In March 1986, Bayard Rustin gave the keynote speech at the fifth anniversary celebration of Black and White Men Together (BWMT) Philadelphia, a group dedicated to bringing together gay men of various ethnicities. The veteran civil rights leader’s career spanned more than 50 years and included organizing the 1963 March on Washington as well as supporting trade unionism, pacifism and gay rights causes and organizations like BWMT. To the crowd that gathered at the anniversary celebration, Rustin had a key message: visibility of the gay community is crucial.

“One chief obstacle to the freedom of gay people,” Rustin said, “is gays in the closet, because if one does not stand up for himself, other people will never be moved to stand up for one.”

“Every gay person is needed out here to fight politically, and therefore our objective must be to try to get them out of closets,” Rustin continued. “We must try to get all people who have any prominence at all publicly to declare their gayness with a sense of humility and for us to applaud them for their ability to be totally honest and open.”

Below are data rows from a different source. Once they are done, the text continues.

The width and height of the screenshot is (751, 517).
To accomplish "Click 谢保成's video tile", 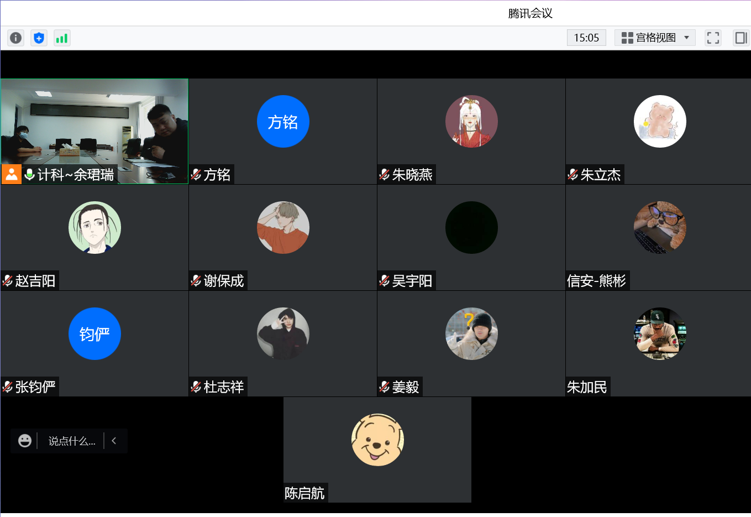I will pyautogui.click(x=283, y=227).
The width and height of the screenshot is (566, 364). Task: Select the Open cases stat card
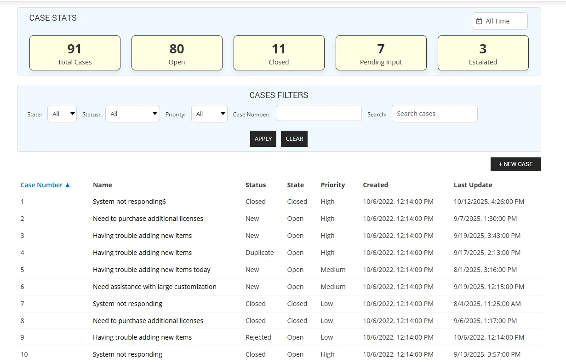177,52
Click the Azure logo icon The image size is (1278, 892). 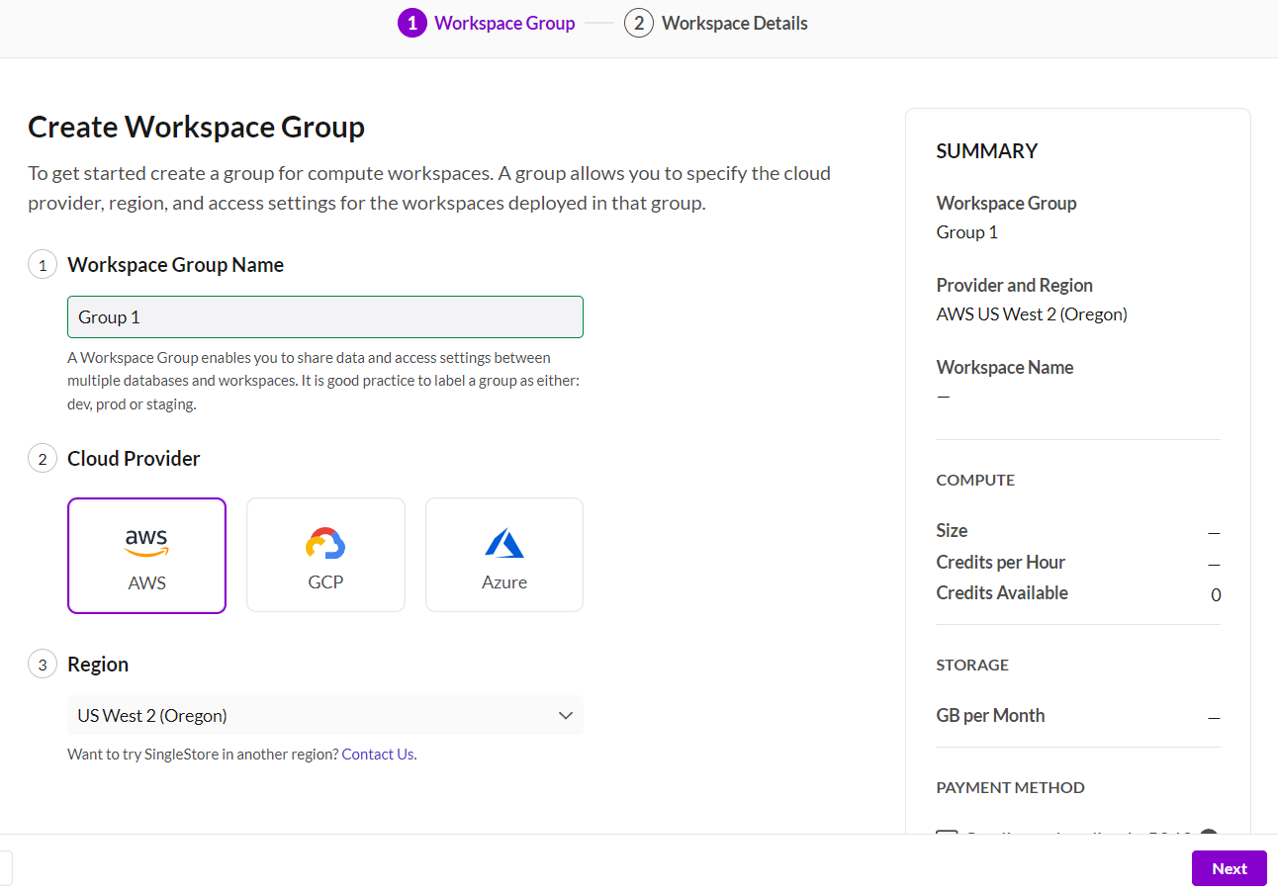point(504,543)
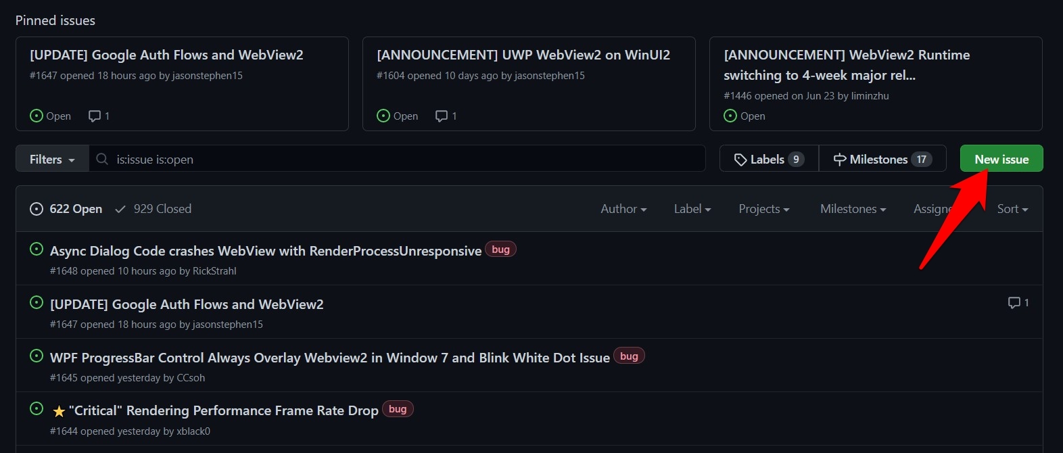
Task: Open the Milestones filter menu in list header
Action: click(852, 209)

Along with his keynote speech at the event, Rustin also took part in a panel discussion titled “Liberty and Justice for All: How Do We Achieve It?” with State Rep. Babette Josephs, City Councilmember Ed Schwartz and City Commissioner Marian Tasco. Much as BWMT was founded to lessen the divisions between gay men of different ethnicities, Rustin addressed how divisions between all people can lead to intolerance.

“The minute I say me and my kind are like this, but those people are like that, that is the gravest of all sins,” he said. “If you are like that and I am like this, ultimately there is nothing on earth I cannot do to you. Ultimately I can make a lampshade out of your skin, and ultimately I can burn you at the stake, or ultimately I can burn you in ovens.”

In order to prevent such acts of inhumanity from happening, Rustin declared that the gay community must fight for all people.

“The most inconsistent thing I can think of is a gay person who is an anti-Semite or like many of the gays in New York who don’t want blacks coming in their bars.

“The main thing is that we cannot fight for the rights of any one segment — gays first — unless we are really able to fight the new mood in the U.S., unless we are ready to fight for a radicalization of this society. Do you really think it’s possible for gays to get their rights in a society where people take adequate school lunches from school children?”

Rustin, who was born in 1912 in West Chester, began fighting for civil rights at a young age and endured attacks from his colleagues in the movement for his radicalism and his homosexuality. However, he was able to make peace with many of his critics, such as labor leader A. Philip Randolph, and often worked with them to further the movement. When Rustin was attacked in 1963 by then-Senator Strom Thurmond, who called for his removal from organizing the March on Washington due to his homosexuality, his supporters in the movement “stood up 200% behind me,” he said.

Rustin also spoke to the BWMT crowd about the right wing’s weaponization of language against the gay community, citing terms such as “the home,” “the family,” and “values that must be retained.” On the latter, he said “Values, like time, are only values in the process of change.” He also addressed the value in supporting groups at the fringes of society, saying “always select to know the truth that group which is most mistreated.”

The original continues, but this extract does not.